10、post文件模式Multipart-Encoded

 url = 'http://httpbin.org/post'
files = {'file': open('report.xls', 'rb')}

r = requests.post(url, files=files)
r.text

显式地设置文件名，文件类型和请求头：

url = 'http://httpbin.org/post'
files = {'file': ('report.xls', open('report.xls', 'rb'), 'application/vnd.ms-excel', {'Expires': '0'})}
r = requests.post(url, files=files)
r.text

11、异常处理

r = requests.get('http://httpbin.org/get')
r.status_code
if r.status_code == requests.codes.ok：
   print("ok")
else:
   r.raise_for_status()

通过Response.raise_for_status() 来抛出异常,如果r 的 status_code 是 200 ，当我们调用 raise_for_status() 时，得到的是：

>>> r.raise_for_status()
None

12、重定向

>>> r = requests.get('http://github.com', allow_redirects=False)
>>> r.status_code
301
>>> r.history
或者
>>> r = requests.head('http://github.com', allow_redirects=True)
>>> r.url
'https://github.com/'
>>> r.history
[<Response [301]>]

13、超时

>>> requests.get('http://github.com', timeout=0.001)
Traceback (most recent call last):
  File "<stdin>", line 1, in <module>
requests.exceptions.Timeout: HTTPConnectionPool(host='github.com', port=80): Request timed out. (timeout=0.001)

14、cookie和模拟登录相关
参考
http://cn.python-requests.org/en/latest/user/advanced.html#advanced

15、代理

import requests

proxies = {
  "http": "http://10.10.1.10:3128",
  "https": "http://10.10.1.10:1080",
}

requests.get("http://example.org", proxies=proxies)

HTTP Basic Auth代理

proxies = {
    "http": "http://user:pass@10.10.1.10:3128/",
}

16、socks模式代理

proxies = {
    'http': 'socks5://user:pass@host:port',
    'https': 'socks5://user:pass@host:port'
}

17、重试次数
如果使用get等简单形式，默认会重试3次
重试只有在DNS解析错误、链接错误、链接超时等异常是才重试。在比如读取超时、写超时、HTTP协议错误等不会重试
使用重试会导致返回的错误为MaxRetriesError，而不是确切的异常

import requests
from requests.adapters import HTTPAdapter

s = requests.Session()
s.mount('http://', HTTPAdapter(max_retries=3))
s.mount('https://', HTTPAdapter(max_retries=3))

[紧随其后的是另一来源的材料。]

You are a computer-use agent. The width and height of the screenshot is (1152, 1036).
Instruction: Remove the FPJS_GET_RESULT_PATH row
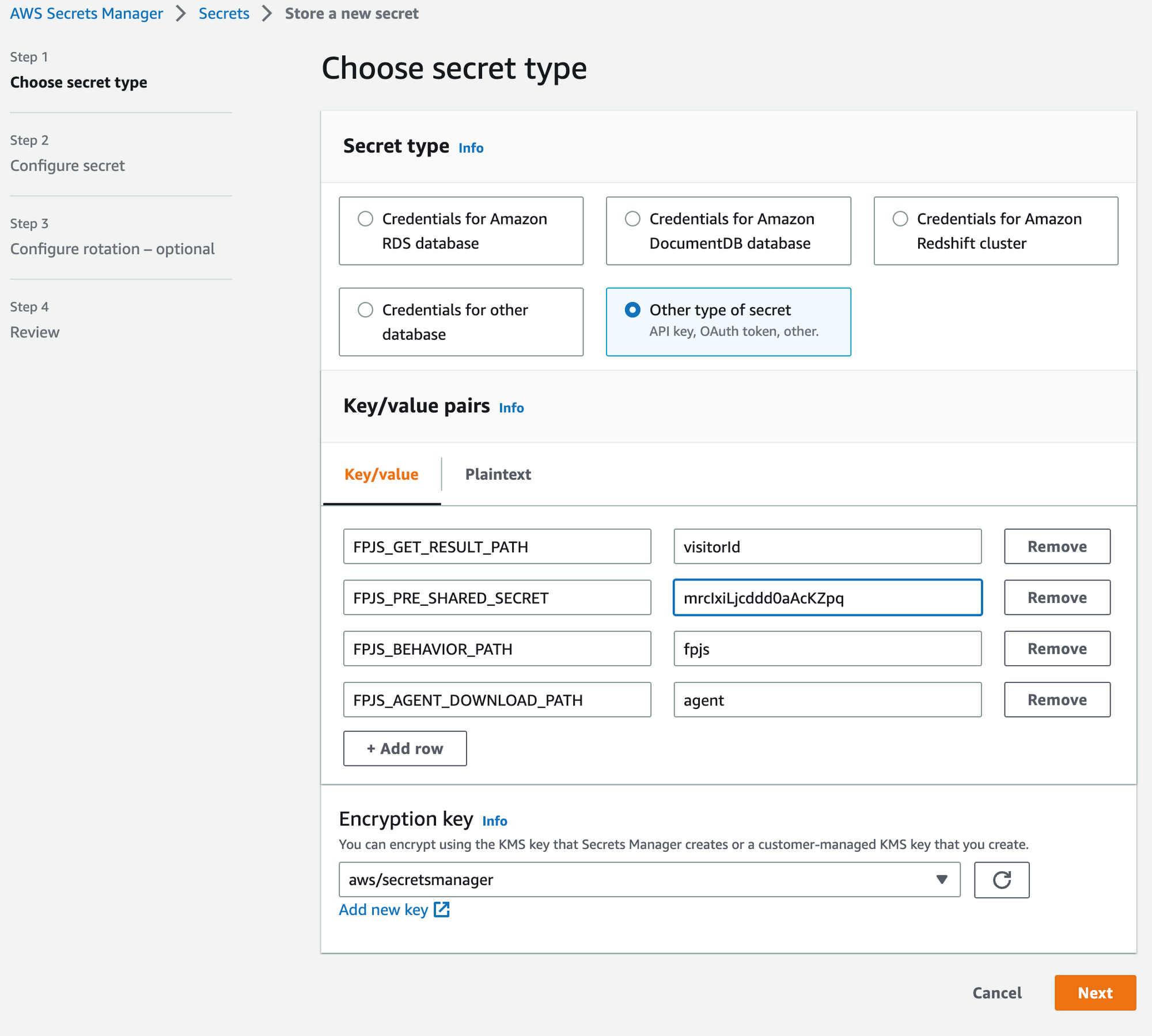coord(1056,546)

s.get('http://example.com', timeout=1)

requests实例

实例1：京东商品页面的爬取

现在我们利用requests库爬取京东的商品信息

首先引入requests库

 import requests

复制代码然后爬取页面

r =requests.get("https://item.jd.com/4645290.html")

复制代码然后我们测试状态码,编码和内容

r.status_code
r.encoding
r.text[:1000]

可以看到输出了获取到的页面内容前1000个字符。

到此，说明我们已经成功利用requests库获取到了商品页面的信息。

完整的爬取代码

import requests
url = "https://item.jd.com/4645290.html"
try:
    r = requests.get(url)
    r.raise_for_status()
    r.encoding = r.apparent_encoding
    print(r.text[:1000])
except:
    print("爬取失败")

实例2 ：亚马逊商品页面爬取

首先，我们按照之前的步骤进行爬取
引入requests库，然后get，判断status_code

r = requests.get("https://www.amazon.cn/dp/B0011F7WU4/ref=s9_acss_bw_cg_JAVA_1a1_w?m=A1AJ19PSB66TGU&pf_rd_m=A1U5RCOVU0NYF2&pf_rd_s=merchandised-search-6&pf_rd_r=D9MK8AMFACZGHMFJGRXP&pf_rd_t=101&pf_rd_p=f411a6d2-b2c5-4105-abd9-69dbe8c05f1c&pf_rd_i=1899860071")
r.status_code

复制代码显示503，说明服务器错误，
503 （服务不可用）服务器目前无法使用（由于超载或停机维护）。通常，这只是暂时状态。

我们查看编码发现

r.encoding
'ISO-8859-1'

我们需要转换编码

r.encoding = r.apparent_encoding
r.text

然后显示爬取内容，发现出现了错误的原因。

网页告诉我们出现了错误，但只要我们正确获取到了网页的内容，就说明网络方面肯定是没有错误的。这说明亚马逊对爬虫有限制，一般对爬虫限制的话，就是robots协议，其中还可以对访问对象进行限制，限制只能通过相应的浏览器访问，而限制爬虫的访问。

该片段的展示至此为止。